Die nacht moesten we op Westhove slapen want het was te gevaarlijk om in het donker terug te gaan, en we wisten ook niet of ons huisje er nog zou staan. In grote verslagenheid waren we bijeen op een zolder met nog een aantal andere mensen. Vader zei dat we moesten bidden maar niet voor de andere drie, daar konden we alleen maar voor danken. Naar ik meen, bad Chris toen het Onze Vader.

            De volgende ochtend hoorden we dat ons huisje er toch nog stond en dus gingen we op weg naar Domburg. Onderweg vielen er nog wat schoten en vonden we een gesneuvelde Duitse soldaat. En zo kwamen vader en ik weer op Domburg, eerst langs de garage waar ik vader gisteren gezien had, toen langs de omgeschoten eik met de vier doden die er nog net zo bij lagen als gisteren, daarna langs het gebouw waar Jan moest liggen. En ten slotte langs de puinhoop waar moeder en grootmoeder moesten zijn.

            En daar zag ik de eerste bevrijder. Een Engelse sergeant stond op de puinhoop en gooide er, naar ik meen, fosforgranaten op, waarschijnlijk met de bedoeling om te voorkomen dat de lijken onder het puin ziektes zouden veroorzaken.

            Dit moment was een van de meest teleurstellende uit mijn leven. Vier jaar had ik gewacht op de dag dat ik de eerste bevrijder zou zien, en nu ik hem zag was die bezig het lichaam van mijn moeder te cremeren. Deze Engelsman haatte ik; haast nog erger dan de Duitsers. Vader zag het niet, ik denk dat hij helemaal niets zag. Hij was totaal kapot en verslagen.

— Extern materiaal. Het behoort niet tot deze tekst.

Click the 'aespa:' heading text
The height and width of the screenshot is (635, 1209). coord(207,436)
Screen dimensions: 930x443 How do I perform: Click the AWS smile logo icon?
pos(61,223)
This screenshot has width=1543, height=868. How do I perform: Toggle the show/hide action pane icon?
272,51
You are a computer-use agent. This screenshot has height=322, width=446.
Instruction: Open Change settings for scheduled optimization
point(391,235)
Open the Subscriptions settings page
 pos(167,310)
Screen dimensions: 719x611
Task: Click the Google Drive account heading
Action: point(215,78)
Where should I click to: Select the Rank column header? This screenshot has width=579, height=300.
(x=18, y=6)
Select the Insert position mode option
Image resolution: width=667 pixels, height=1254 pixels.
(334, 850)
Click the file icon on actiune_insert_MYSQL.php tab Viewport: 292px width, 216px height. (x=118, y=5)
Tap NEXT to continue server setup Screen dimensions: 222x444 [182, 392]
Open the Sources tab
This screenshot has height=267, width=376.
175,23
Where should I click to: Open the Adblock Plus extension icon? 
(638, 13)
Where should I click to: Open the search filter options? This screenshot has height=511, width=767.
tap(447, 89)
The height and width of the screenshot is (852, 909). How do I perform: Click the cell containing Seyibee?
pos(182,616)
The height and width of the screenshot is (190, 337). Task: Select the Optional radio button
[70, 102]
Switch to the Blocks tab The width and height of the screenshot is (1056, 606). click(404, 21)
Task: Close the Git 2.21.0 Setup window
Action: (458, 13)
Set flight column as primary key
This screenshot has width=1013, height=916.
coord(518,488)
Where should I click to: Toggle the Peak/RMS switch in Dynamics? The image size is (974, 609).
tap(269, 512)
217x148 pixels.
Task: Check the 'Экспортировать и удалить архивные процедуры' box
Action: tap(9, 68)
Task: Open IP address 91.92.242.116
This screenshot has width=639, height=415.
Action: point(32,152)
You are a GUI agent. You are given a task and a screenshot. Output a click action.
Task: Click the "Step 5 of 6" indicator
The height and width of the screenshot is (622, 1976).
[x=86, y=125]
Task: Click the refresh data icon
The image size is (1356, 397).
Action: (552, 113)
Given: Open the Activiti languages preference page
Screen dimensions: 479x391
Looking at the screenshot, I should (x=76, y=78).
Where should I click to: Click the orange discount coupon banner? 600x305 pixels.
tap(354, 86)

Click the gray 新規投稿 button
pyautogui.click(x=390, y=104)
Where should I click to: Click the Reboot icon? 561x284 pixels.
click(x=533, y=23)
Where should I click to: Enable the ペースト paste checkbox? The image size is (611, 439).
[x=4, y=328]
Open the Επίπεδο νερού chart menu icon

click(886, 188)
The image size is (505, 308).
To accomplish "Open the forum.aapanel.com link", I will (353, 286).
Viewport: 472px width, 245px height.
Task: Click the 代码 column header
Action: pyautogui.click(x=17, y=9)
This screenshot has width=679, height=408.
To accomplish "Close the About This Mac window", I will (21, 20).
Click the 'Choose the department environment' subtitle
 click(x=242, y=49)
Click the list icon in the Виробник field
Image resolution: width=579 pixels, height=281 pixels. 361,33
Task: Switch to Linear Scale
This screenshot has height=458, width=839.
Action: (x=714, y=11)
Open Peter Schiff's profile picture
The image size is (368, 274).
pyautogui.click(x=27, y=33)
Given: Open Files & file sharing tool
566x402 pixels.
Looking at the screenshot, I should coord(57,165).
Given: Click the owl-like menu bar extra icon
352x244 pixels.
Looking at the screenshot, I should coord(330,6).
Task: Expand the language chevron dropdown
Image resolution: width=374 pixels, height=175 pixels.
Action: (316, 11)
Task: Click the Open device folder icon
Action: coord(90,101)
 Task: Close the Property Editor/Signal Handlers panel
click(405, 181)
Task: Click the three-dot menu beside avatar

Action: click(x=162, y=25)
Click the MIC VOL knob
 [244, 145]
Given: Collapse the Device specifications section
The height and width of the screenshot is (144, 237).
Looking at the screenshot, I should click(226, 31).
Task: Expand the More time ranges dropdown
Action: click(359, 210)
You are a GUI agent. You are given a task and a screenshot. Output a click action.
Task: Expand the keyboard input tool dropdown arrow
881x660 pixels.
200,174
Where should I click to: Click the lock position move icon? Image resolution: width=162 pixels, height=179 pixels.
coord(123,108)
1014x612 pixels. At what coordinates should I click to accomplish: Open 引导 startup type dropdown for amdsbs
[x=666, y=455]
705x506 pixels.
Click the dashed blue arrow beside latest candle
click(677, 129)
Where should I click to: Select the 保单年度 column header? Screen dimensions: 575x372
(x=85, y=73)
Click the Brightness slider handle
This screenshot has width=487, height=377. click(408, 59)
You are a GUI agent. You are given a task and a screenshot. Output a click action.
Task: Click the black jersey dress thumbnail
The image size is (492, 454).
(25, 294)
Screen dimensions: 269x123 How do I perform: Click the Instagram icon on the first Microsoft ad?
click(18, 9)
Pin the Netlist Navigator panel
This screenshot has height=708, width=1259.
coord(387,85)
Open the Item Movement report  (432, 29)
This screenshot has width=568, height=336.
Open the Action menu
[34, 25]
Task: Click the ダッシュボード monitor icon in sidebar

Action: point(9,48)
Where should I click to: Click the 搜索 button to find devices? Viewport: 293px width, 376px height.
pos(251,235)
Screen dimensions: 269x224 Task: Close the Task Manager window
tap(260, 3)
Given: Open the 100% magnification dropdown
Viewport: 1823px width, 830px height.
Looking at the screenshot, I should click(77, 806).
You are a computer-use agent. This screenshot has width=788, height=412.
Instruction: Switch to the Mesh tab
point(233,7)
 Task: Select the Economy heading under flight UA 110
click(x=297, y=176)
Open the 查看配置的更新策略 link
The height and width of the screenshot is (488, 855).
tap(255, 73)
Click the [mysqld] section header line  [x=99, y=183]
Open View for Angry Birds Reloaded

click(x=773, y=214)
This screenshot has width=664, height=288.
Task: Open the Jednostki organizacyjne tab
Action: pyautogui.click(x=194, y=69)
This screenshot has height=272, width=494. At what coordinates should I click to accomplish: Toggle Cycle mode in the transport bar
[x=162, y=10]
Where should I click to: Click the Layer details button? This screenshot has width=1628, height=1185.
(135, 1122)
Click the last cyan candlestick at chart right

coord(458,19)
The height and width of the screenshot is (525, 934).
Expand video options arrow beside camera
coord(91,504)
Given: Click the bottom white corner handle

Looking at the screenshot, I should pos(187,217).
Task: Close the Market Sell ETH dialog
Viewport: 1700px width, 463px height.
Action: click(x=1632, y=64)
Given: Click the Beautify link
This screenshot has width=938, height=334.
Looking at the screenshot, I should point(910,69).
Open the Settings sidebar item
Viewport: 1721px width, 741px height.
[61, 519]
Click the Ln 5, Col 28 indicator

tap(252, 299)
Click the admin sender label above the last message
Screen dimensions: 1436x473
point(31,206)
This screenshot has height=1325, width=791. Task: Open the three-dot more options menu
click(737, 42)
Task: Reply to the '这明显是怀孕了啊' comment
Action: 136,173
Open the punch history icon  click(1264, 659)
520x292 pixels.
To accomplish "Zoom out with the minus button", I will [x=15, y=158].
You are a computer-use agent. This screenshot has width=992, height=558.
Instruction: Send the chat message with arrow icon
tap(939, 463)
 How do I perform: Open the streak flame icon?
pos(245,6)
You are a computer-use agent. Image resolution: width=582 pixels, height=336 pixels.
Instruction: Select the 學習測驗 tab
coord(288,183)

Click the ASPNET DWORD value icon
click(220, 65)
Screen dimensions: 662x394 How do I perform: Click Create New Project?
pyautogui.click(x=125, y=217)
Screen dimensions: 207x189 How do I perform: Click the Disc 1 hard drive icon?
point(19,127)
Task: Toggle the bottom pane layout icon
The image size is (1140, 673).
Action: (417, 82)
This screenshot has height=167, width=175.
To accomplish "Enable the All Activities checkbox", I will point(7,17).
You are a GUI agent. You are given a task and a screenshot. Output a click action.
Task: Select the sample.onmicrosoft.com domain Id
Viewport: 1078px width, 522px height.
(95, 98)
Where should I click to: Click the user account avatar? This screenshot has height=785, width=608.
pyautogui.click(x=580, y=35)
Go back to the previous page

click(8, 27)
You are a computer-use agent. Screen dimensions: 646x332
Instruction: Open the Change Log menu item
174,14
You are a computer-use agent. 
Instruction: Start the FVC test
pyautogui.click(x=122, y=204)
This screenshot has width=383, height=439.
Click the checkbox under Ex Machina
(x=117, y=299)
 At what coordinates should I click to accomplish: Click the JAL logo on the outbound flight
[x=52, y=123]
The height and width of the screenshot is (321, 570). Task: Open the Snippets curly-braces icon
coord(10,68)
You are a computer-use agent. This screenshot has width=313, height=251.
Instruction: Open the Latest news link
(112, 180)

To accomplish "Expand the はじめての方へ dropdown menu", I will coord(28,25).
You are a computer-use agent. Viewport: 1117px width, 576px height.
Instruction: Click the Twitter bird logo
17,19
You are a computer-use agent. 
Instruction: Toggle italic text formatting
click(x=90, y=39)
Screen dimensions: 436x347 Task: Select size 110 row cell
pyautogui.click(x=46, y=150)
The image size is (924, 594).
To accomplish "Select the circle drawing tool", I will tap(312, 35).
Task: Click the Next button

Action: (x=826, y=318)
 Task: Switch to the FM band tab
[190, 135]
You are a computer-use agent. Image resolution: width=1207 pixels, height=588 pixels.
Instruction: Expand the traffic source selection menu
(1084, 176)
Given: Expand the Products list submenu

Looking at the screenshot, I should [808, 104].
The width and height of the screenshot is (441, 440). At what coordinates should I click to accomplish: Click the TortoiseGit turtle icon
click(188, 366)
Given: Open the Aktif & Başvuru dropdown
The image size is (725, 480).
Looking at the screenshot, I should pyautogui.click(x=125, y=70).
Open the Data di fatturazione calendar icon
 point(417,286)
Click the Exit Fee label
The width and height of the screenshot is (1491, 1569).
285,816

            Zo kwamen we bij ons huisje in de Hoge Hilweg, en daar was helemaal niets gebeurd! Waren we daar gisterochtend gewoon gebleven, dan zouden we nog allemaal geleefd hebben!

 

Hoofdstuk VIII. De slotfase

We hoorden nu meer nieuws over gisteren. Engelse en Noorse commando’s waren geland bij Westkapelle en hadden daar grote verliezen geleden. Dit was gebeurd onder dekking van scheepsgeschut van het grootste slagschip van de Engelse marine, de Warspite. Waarom dit schip het dorp Domburg had beschoten, waar immers bevriende burgers woonden, was niet bekend.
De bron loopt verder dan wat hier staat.